Hello Val,
The biggest issues are with the 5000 series. Yesterday we had to fail over a 5200 fw to the stand-by member, then reboot the firewall. I have a SR for a 5600 series.
CPU usage started increasing from 7-8% for no reason to 80% (when we failed over not to impact the availability of the services).
This resolution is from TAC case opened on 15/11:
"the issue stemmed from the overutilization of SNDs and out-of-order packets. Upon further investigation within SND, the identified thread function causing the issue is:
# Overhead Command Shared Object Symbol # ........ ....... ................. ...............................................
# 90.95% snd_c [kernel.kallsyms] [k] native_queued_spin_lock_slowpath
TAC engineer recommended a couple of config changes and tweaks:
1) Enable the drop template on the cluster
2) Enable Dynamic balancing on both members. - not the case on 5200/5400 as they both have 2 core. For 5600 series we are going to configure an additional core for SND. (2 for SND and 2 for FW).
------------------------------
CHALLENGES ::
[A] Which firewall model or series numbers does the forum post about firewall CPU usage mention? List each one once.
[B] Continue the forum post about firewall CPU usage from the point where it stops.

RECORDS PROVIDED ::
------------------------------
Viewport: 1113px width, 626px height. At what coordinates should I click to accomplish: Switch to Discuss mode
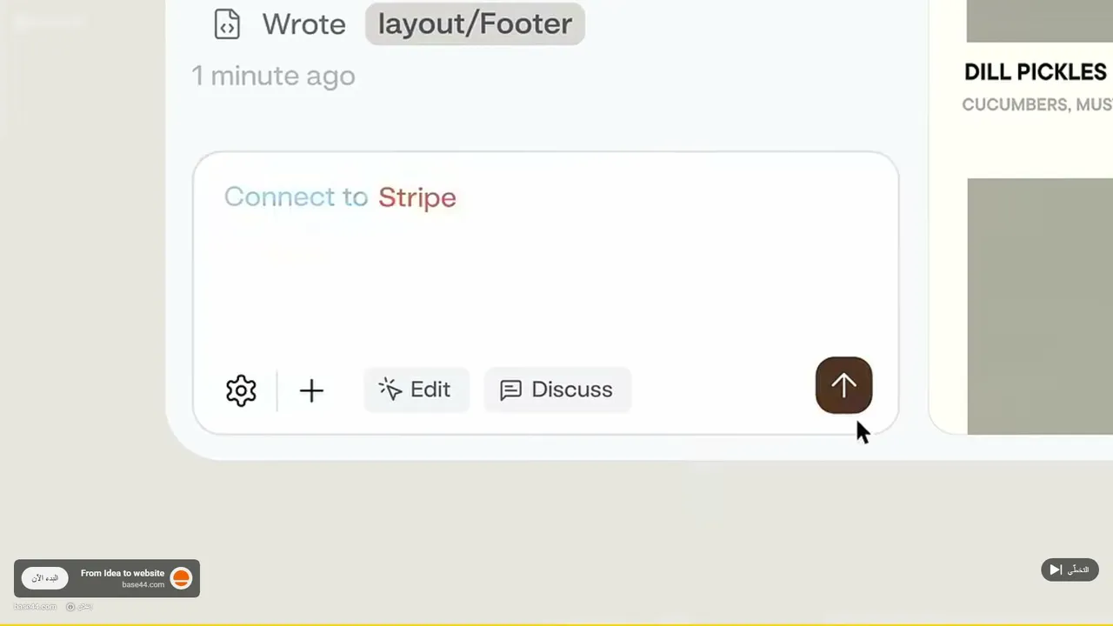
------------------------------
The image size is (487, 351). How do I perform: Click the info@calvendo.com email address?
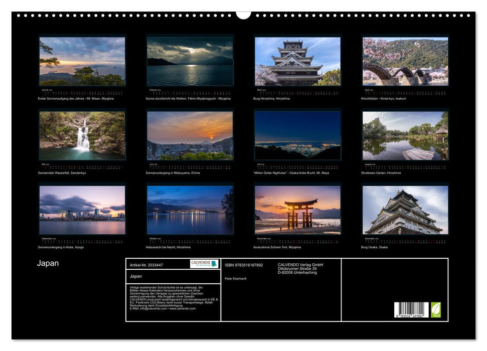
------------------------------
EXERCISE RESPONSES ::
[A] 5000, 5200, 5600, 5400

[B]
3) Prioritize the placement of the most frequently used rules at the top of the policy list. - I don't think this is an issue as this FW CPU load is usually between 7%-15 %
4) If feasible, expedite port 1024 in the fast path. - this is the TAC engineer was wrong ( I believe) as cpview showed 24% CPU utilization for TCP: 1024 and he thought that means high traffic on this port. In fact what I understood is that TCP:1024 means usage on ports above TCP:1024..
Basically, we still don't know what triggers this strange behavior on 5000 series on 81.20. It was rock stable on 80.40.
"root cause of the issue as SND and out-of-order packets" Why? What is causing this behavior on R81.20? Are the appliances to old for 81.20? I know they are EOS Dec 2025.
Thanks!
@ the_rock - that's good to know!!